The Goat Spot Forum banner
1 - 5 of 5 Posts

·
Premium Member
Joined
·
595 Posts
Discussion Starter · #1 ·
There are two types of toxic plants. Poisonous and toxic.
Poisonous plants, if ingested in any quantity will surely kill rapidly if there is not intervention. Rhody and mountain laurel, camas, poison hemlock and Japonica fall under this category.

Toxic plants require prolonged exposure. These are things like bracken fern and lupine.

When in doubt any ingestion of any questionable plant should be treated as if it were poison. Even with intervention the prognosis is not good for some of the poisonous plants. Anyone who owns goats would be smart to remove ornamental plants so the goats won't get into them.

Goats are notoriously opportunistic about eating things they shouldn't.
 

·
Registered
Joined
·
200 Posts
sweetgoatmama said:
There are two types of toxic plants. Poisonous and toxic.
Poisonous plants, if ingested in any quantity will surely kill rapidly if there is not intervention. Rhody and mountain laurel, camas, poison hemlock and Japonica fall under this category.

Toxic plants require prolonged exposure.

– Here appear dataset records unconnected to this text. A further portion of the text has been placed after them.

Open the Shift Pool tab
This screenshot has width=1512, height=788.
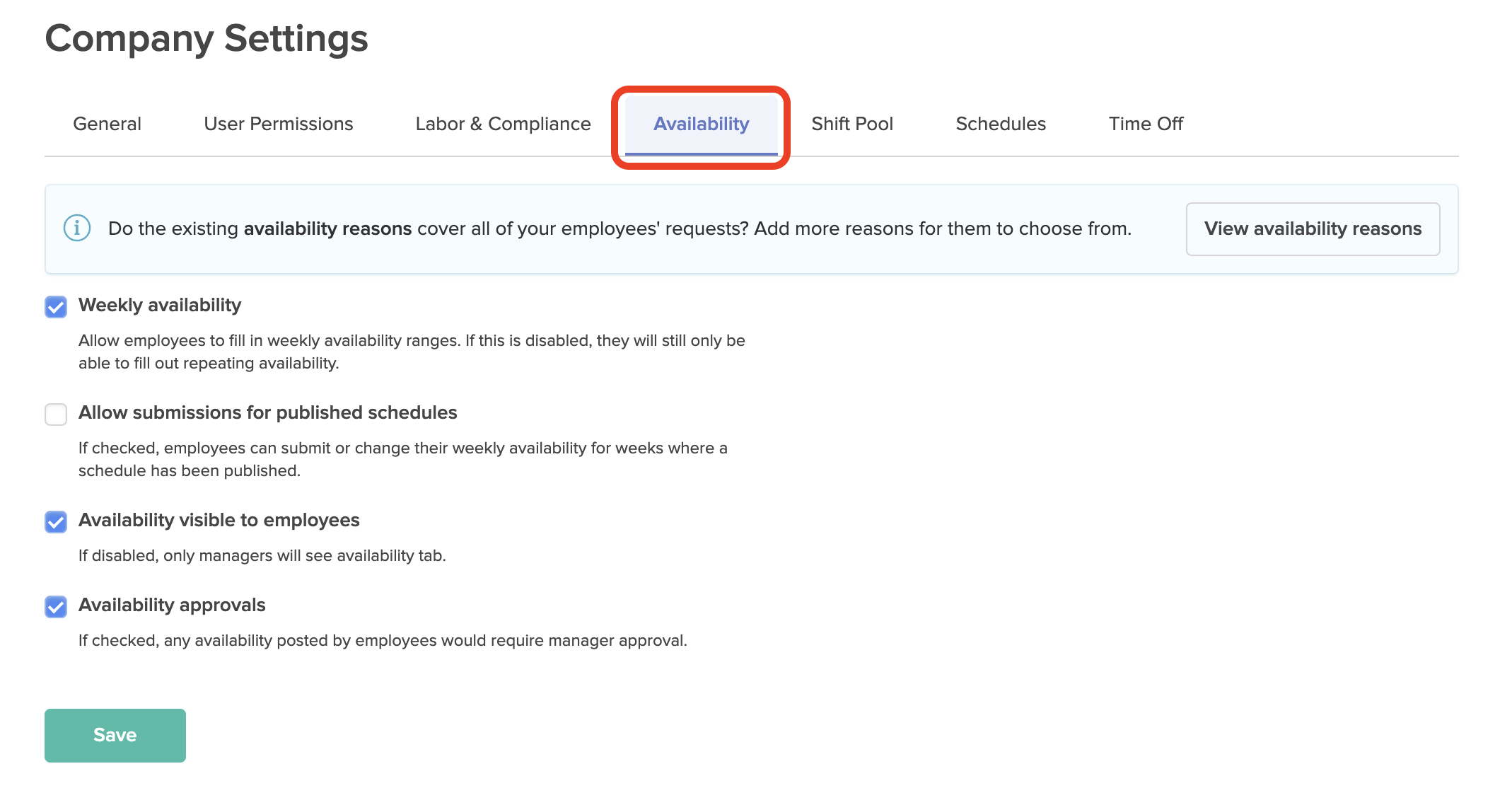[852, 124]
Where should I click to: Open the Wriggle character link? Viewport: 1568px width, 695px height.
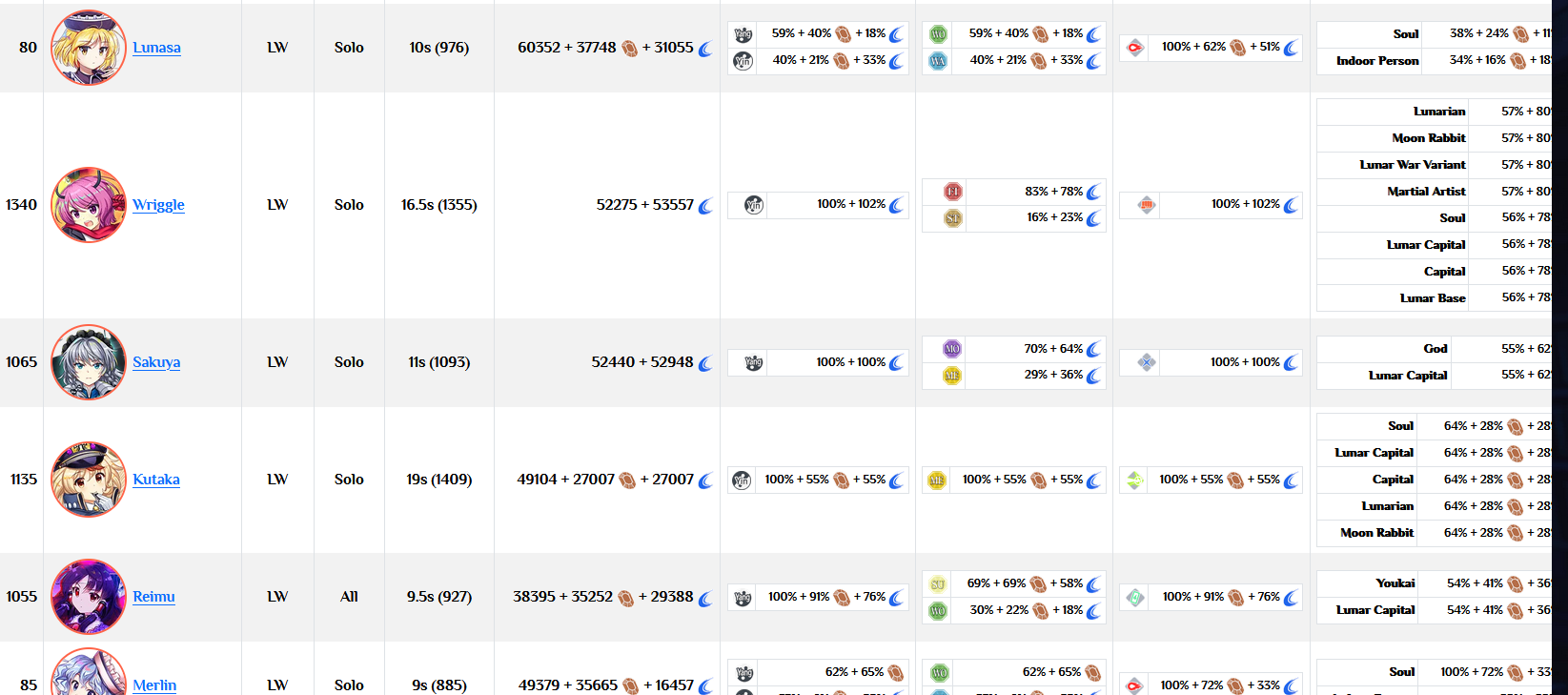(158, 205)
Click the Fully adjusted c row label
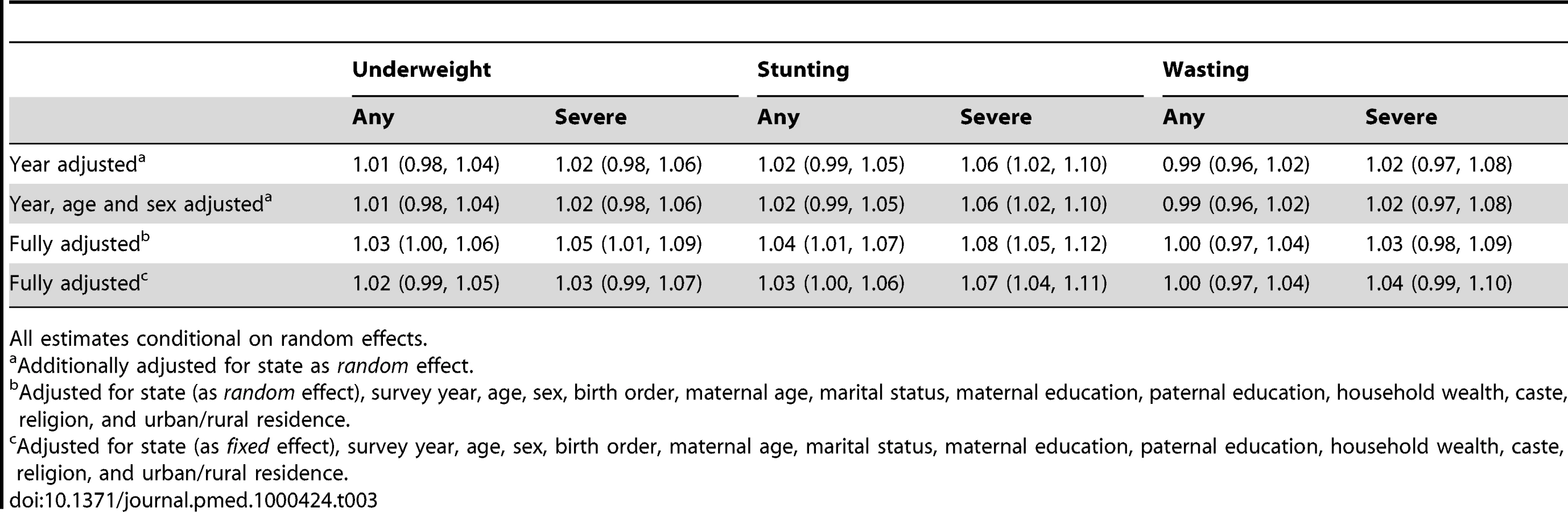Screen dimensions: 1568x512 79,283
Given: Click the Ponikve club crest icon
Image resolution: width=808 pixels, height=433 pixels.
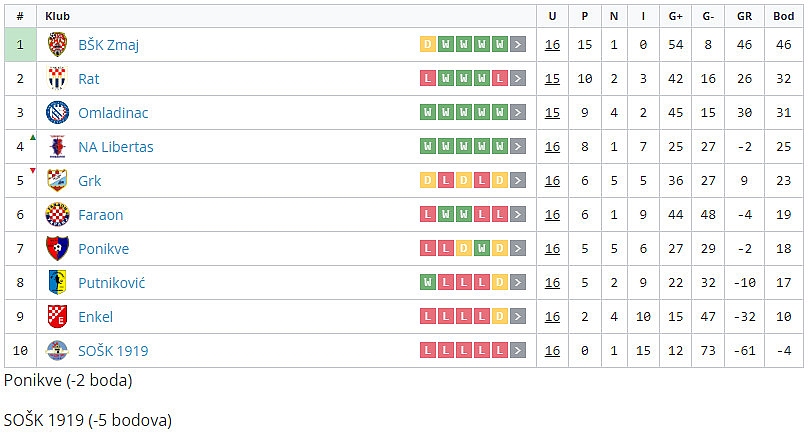Looking at the screenshot, I should pyautogui.click(x=57, y=248).
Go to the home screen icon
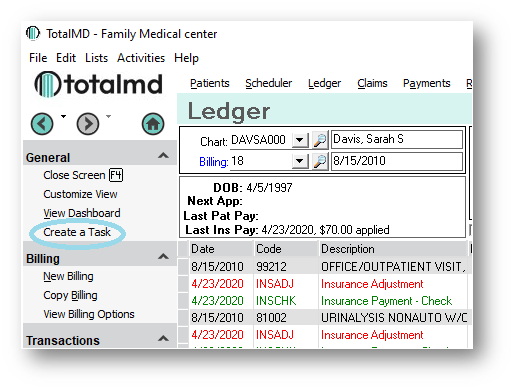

These are things like bracken fern and lupine.

When in doubt any ingestion of any questionable plant should be treated as if it were poison. Even with intervention the prognosis is not good for some of the poisonous plants. Anyone who owns goats would be smart to remove ornamental plants so the goats won't get into them.

Goats are notoriously opportunistic about eating things they shouldn't.
There is not consistent use of the terminology in literature. Depending upon the circles in which you travel, a poison can either be something that is "highly toxic" or can be the broader term to include chemical agents as well as biological agents, with "toxins" referring to the biological agents and "toxicants" to refer to the chemical agents.

This latter terminology is most consistent in the materials I have found in sources specific to veterinary and agricultural sciences ... and by these definitions, Rhododendron, Mountain Laurel, etc. are all "toxic", and more specifically are said to be acutely toxic under the right dosage. Bracken fern would then be a "chronic toxin" with "normal exposure".

I like this terminology as it correctly illustrates that toxicity is dose dependent and often time dependent and so there is a continuum of exposure and effect and in fact, the same substance can be both acutely toxic and chronically toxic ... but depends upon dose and time. Consider, for example, the fool-hardy teenager suffering from acute alcohol "poisoning" vice the person suffering liver disease from chronic alcohol abuse.
 

·
Registered
Joined
·
22 Posts
Is there a one good field reference that covers all goat poisonous/toxic plants in America?
That is an excellent question. Latin nomenclature in labeling and listing plants would be most helpful. I have read that bracken fern and hemlock are toxic to goats but photographs in books reveal the plants are not the same ones we call bracken and hemlock in these parts. What we have as bracken fern is Pterimidium aquilinum and Hemlock is Tsuga canadensis.
 

·
Registered
Joined
·
22 Posts
That is an excellent question. Latin nomenclature in labeling and listing plants would be most helpful. I have read that bracken fern and hemlock are toxic to goats but photographs in books reveal the plants are not the same ones we call bracken and hemlock in these parts. What we have as bracken fern is Pterimidium aquilinum and Hemlock is Tsuga canadensis.
Is there a one good field reference that covers all goat poisonous/toxic plants in America?